Duke Law Journal , Vol. 57, No. 3
Amid steadily declining union density, debate has taken center stage in the American labor movement regarding the potential--or even utility--of reforming the National Labor Relations Act to reverse the trend. This Note argues that such reform is possible, through a grand legislative bargain nationalizing the so-called right-to-work regime in exchange for abolishing the NLRB election in favor of the card-check union certification procedure. Using legal, sociological, and radical democratic theory and examples, this Note demonstrates that, counterintuitively, the right-to-work environment can strengthen unions instead of weakening them. Both changes therefore benefit labor.
The seventieth anniversary of the National Labor Relations Act (NLRA) (1) prompted renewed reflection on its ability to effectively govern relations between labor and management in the modern workplace. (2) For supporters of the American labor movement, the 2005 occasion was not a cause for celebration. (3) Although surveys showed that a majority of U.S. workers would vote for a union in their workplace if an election were held, (4) by 2006 the percentage of private wage-earners in unions had shrunk to 7.4 percent, (5) less than one-third the level reported in the early 1970s. (6) That the statute valiantly proclaimed the protection of the right to self-organization to be the "policy of the United States" (7) served only as a sardonic reminder of the gulf between the Act's ideals and the everyday realities of union organizing. (8) Some commentators called for various reforms of the Act, (9) others for its repeal. (10) Jonathan Hiatt, AFL-CIO general counsel, questioned "how much of the Act [would] be left" by its seventy-fifth anniversary, given the rate at which long-standing labor law doctrines had been undermined by the National Labor Relations Board (NLRB or Board) in just the previous twelve months. (11)
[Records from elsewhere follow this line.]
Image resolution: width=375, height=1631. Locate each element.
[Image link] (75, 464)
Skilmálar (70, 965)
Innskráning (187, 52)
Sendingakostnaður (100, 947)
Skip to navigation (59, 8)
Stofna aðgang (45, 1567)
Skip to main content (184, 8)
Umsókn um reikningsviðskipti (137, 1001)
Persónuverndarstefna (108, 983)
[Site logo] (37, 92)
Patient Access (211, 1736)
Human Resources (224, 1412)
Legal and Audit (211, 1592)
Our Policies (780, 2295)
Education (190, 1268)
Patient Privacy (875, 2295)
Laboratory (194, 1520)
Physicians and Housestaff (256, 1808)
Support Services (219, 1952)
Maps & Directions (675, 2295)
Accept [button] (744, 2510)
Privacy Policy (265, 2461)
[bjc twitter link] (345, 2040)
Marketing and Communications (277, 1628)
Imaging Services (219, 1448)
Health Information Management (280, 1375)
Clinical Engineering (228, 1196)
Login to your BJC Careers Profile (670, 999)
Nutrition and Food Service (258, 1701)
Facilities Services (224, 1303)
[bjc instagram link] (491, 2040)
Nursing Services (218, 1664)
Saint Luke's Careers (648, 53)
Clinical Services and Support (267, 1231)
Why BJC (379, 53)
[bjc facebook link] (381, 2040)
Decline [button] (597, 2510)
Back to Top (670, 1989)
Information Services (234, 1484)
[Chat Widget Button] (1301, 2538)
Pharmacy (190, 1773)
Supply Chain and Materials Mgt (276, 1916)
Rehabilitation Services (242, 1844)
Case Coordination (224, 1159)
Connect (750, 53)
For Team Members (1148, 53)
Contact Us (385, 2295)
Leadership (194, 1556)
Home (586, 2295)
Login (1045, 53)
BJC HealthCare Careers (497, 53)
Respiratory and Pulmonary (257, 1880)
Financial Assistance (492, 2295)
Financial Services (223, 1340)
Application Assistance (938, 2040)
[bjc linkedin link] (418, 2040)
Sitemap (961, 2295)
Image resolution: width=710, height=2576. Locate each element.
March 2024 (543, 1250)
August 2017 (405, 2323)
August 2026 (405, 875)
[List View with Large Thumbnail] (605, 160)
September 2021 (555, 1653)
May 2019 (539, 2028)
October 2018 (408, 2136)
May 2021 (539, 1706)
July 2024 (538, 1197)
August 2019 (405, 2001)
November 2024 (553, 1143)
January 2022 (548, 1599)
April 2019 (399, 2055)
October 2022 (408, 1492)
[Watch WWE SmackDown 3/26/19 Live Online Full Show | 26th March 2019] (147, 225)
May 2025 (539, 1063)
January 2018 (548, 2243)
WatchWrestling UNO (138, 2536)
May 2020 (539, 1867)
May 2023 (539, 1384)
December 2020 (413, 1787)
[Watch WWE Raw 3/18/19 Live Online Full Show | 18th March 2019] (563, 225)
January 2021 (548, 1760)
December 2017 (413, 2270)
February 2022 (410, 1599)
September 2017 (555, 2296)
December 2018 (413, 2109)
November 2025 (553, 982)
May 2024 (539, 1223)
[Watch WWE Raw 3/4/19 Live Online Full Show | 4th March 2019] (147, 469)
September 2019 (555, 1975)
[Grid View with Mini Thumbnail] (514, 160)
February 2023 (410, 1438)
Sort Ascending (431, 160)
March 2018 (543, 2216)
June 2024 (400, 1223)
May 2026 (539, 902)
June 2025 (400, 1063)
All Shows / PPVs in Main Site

Despite differences of opinion regarding traditional labor law's potential to revive workplace democracy, the labor movement has largely coalesced around a legislative proposal to reform the NLRA: the Employee Free Choice Act (EFCA). (12) The AFL-CIO centers its congressional lobbying efforts around the EFCA, to which the AFL-CIO website devotes significant attention and is the subject of aggressive petition, email, and organizational endorsement campaigns. (13)
The EFCA is ambitious legislation. It would eliminate the traditional secret-ballot NLRB election in favor of certifying a union pursuant to a Board finding that a majority of employees have signed authorizations designating the union as its bargaining representative. (14) The EFCA would also provide for first-contract mediation and arbitration if an employer and a union were unable to reach a contract agreement within ninety days. (15) And it would increase the penalties assessed to employers who commit unfair labor practices against employees during a union campaign or first-contract negotiation, including treble back pay, civil penalties, and a requirement that the NLRB seek a federal court injunction against an employer it finds has significantly interfered with employee rights during an organizing or first-contract campaign. (16)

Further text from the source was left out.